Artists as curators on Front Row

Monday's edition of Front Row featured a discussion about artists curating exhibitions.

This coincides with the opening of two exhibitions curated by artists, namely Shonky : The Aesthetics of Awkwardness at The Mac, Belfast and Paul Nash & the Uncanny Landscape at York Art Gallery.

John Stezaker has curated Paul Nash & the Uncanny Landscape at York Art Gallery, an exhibition which in which Paul Nash’s groundbreaking inter-war landscapes which transformed the genre of British landscape painting are exhibited along with works by Stezaker.

In Shonky : The Aesthetics of Awkwardness, the artist John Walter has brought together international artists and architects to explore the nature of visual awkwardness.

John Walter and Jill Constantine, curator and Head of the Art Council Collection reflected on what artists can bring to the curation of an exhibition.
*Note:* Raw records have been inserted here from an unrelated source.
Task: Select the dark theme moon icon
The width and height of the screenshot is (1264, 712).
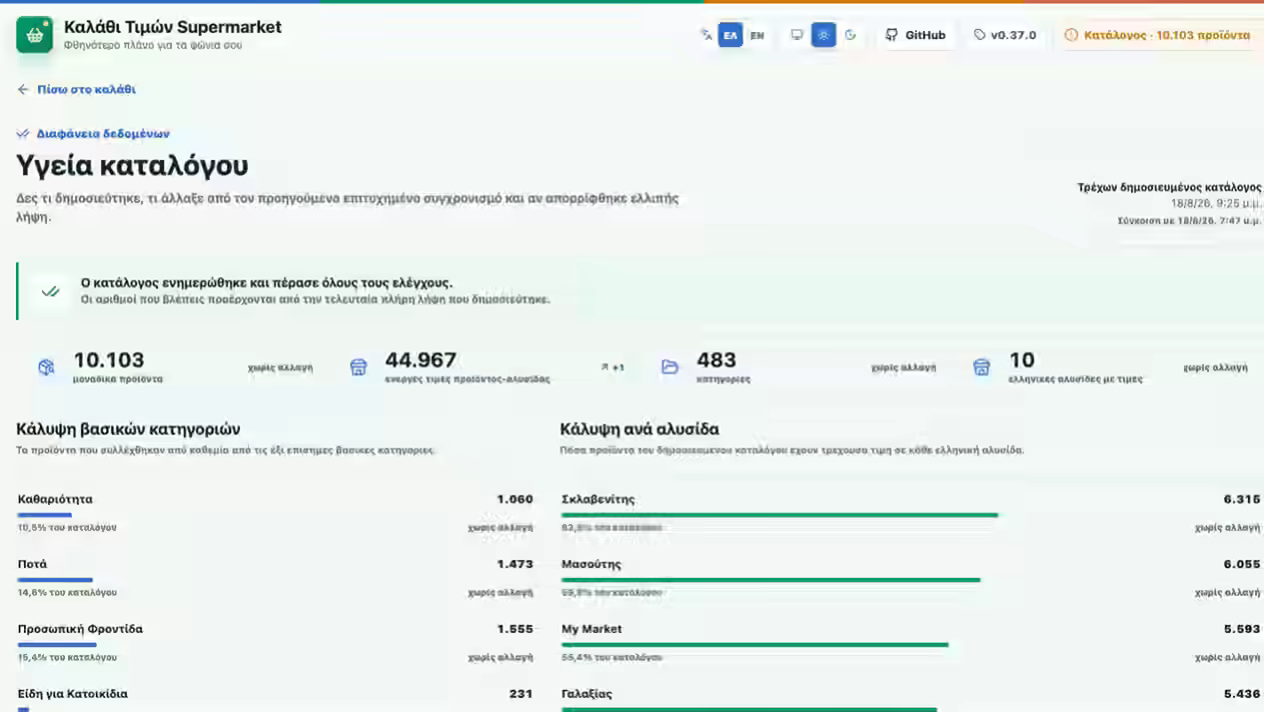Action: [851, 35]
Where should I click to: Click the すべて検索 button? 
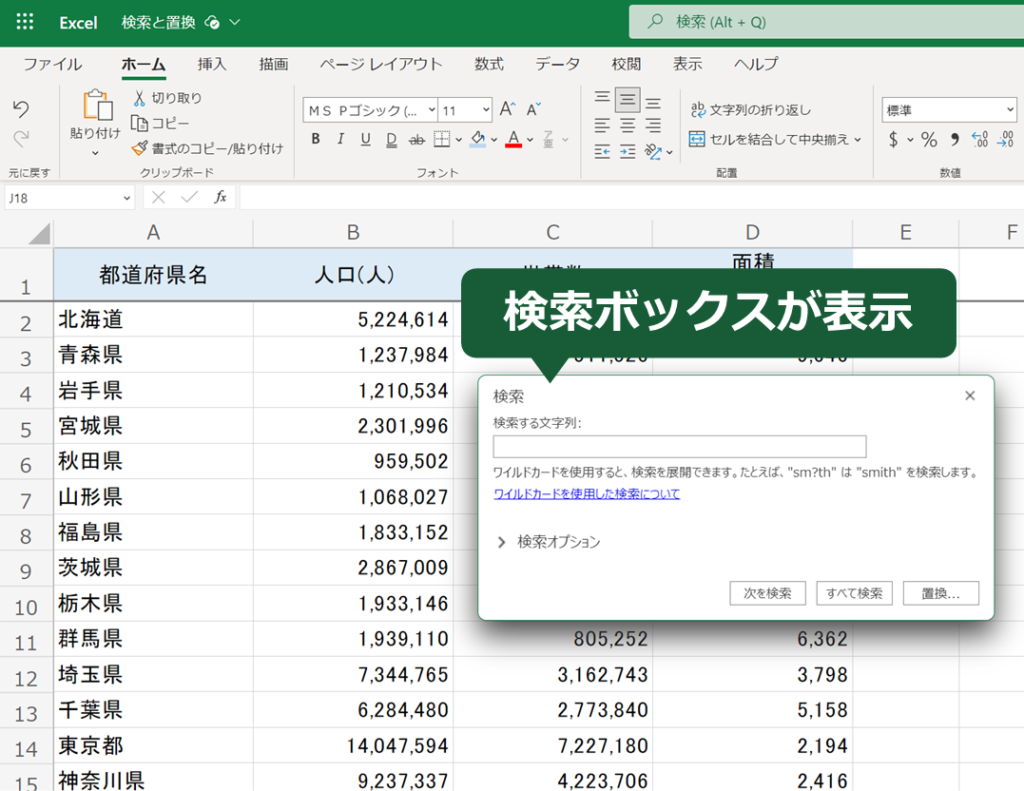(854, 592)
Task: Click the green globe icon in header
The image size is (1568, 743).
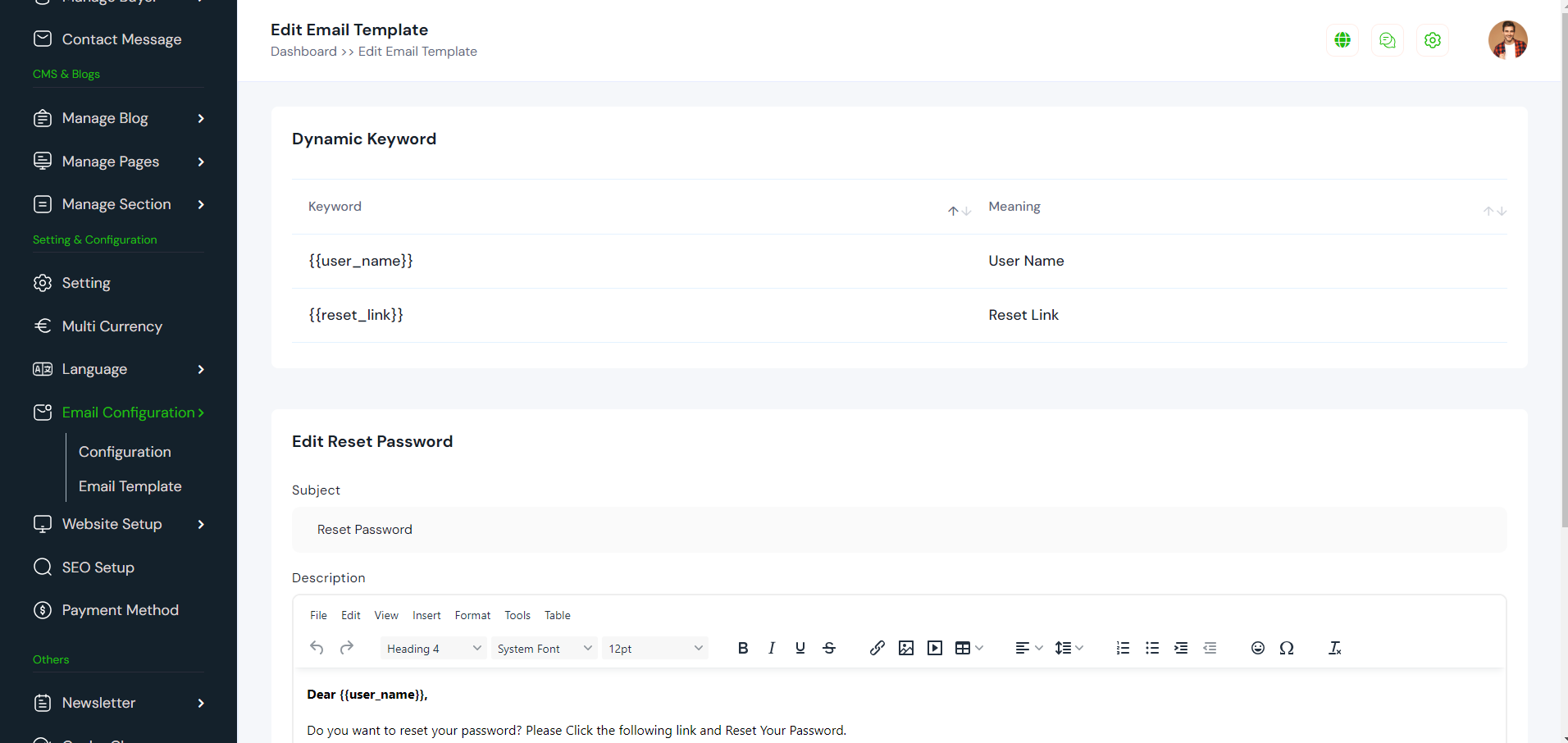Action: tap(1342, 40)
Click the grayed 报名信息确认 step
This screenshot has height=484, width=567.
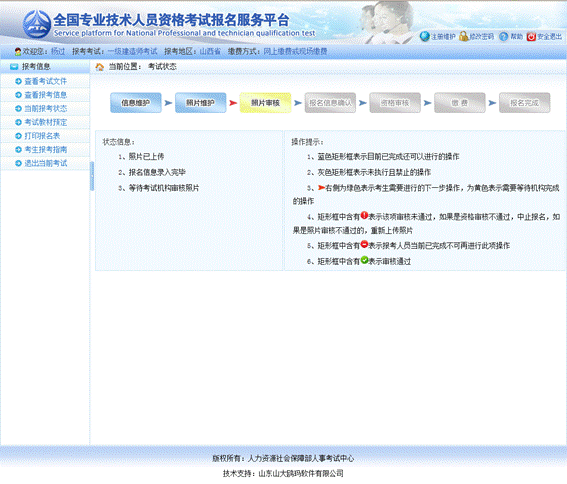[x=330, y=103]
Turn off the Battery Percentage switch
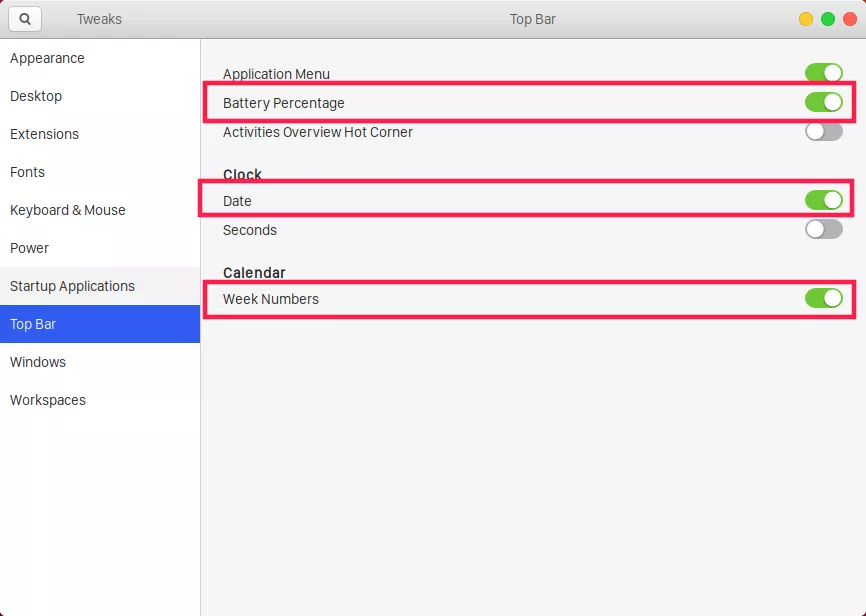 coord(824,102)
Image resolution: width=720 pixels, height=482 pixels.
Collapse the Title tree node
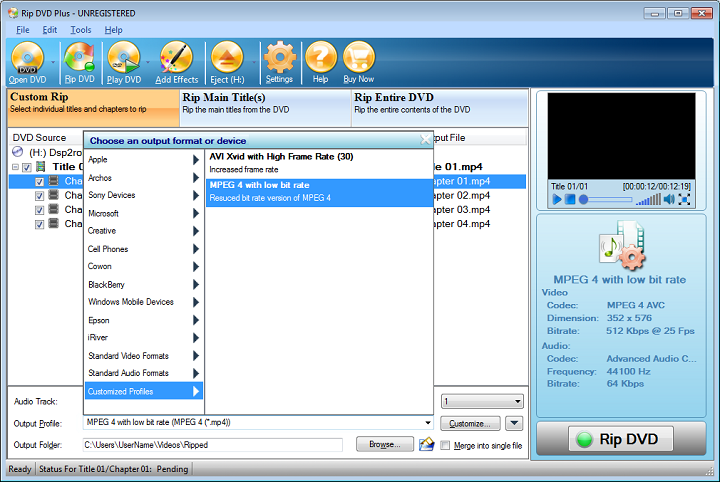(x=15, y=167)
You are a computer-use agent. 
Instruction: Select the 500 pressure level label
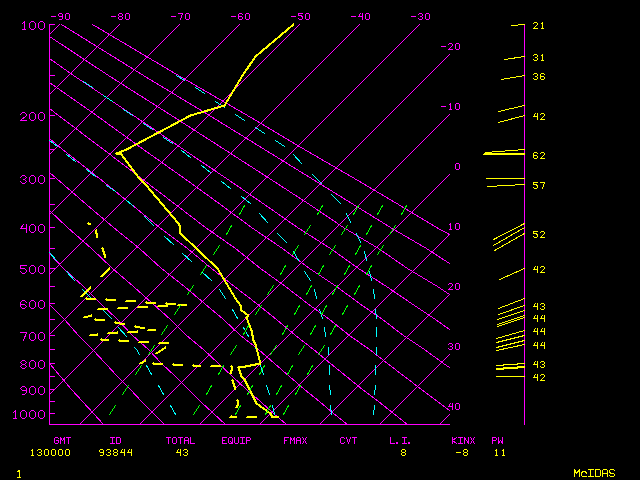(33, 270)
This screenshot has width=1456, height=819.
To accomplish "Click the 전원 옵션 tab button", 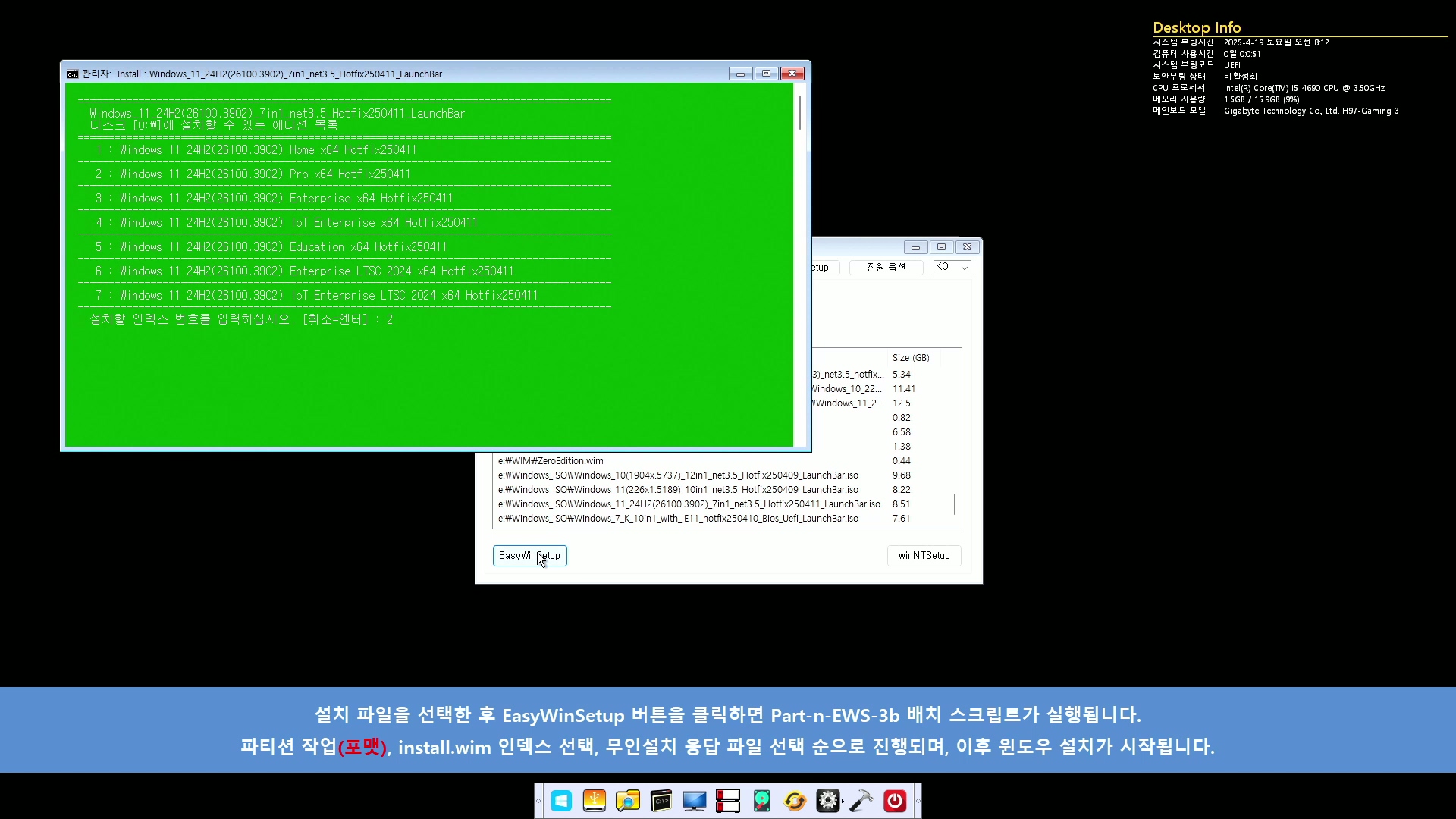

When asked how the process of curating for an artist is different to that of a curator, Jill Constantine remarked that artists tend to adopt an intuitive, immediate, emotional and personal approach whereas curators tend to look for thematic and interpretative material and do a lot of research in order to contextualise.

John Walter recognised that as an artist, he can use his practice as the starting point to make the exhibition, perhaps choosing to to show out of fashion or less popular work. He explained that in the current exhibition at The Mac, Belfast he used the fourteen artists in the show to make a bigger picture. It was encouraging to hear Jill Constantine speak so positively about artists curating exhibitions. She was quick to dismiss the idea that artists that curate make random choices, and did not think that they undermined the position of curators.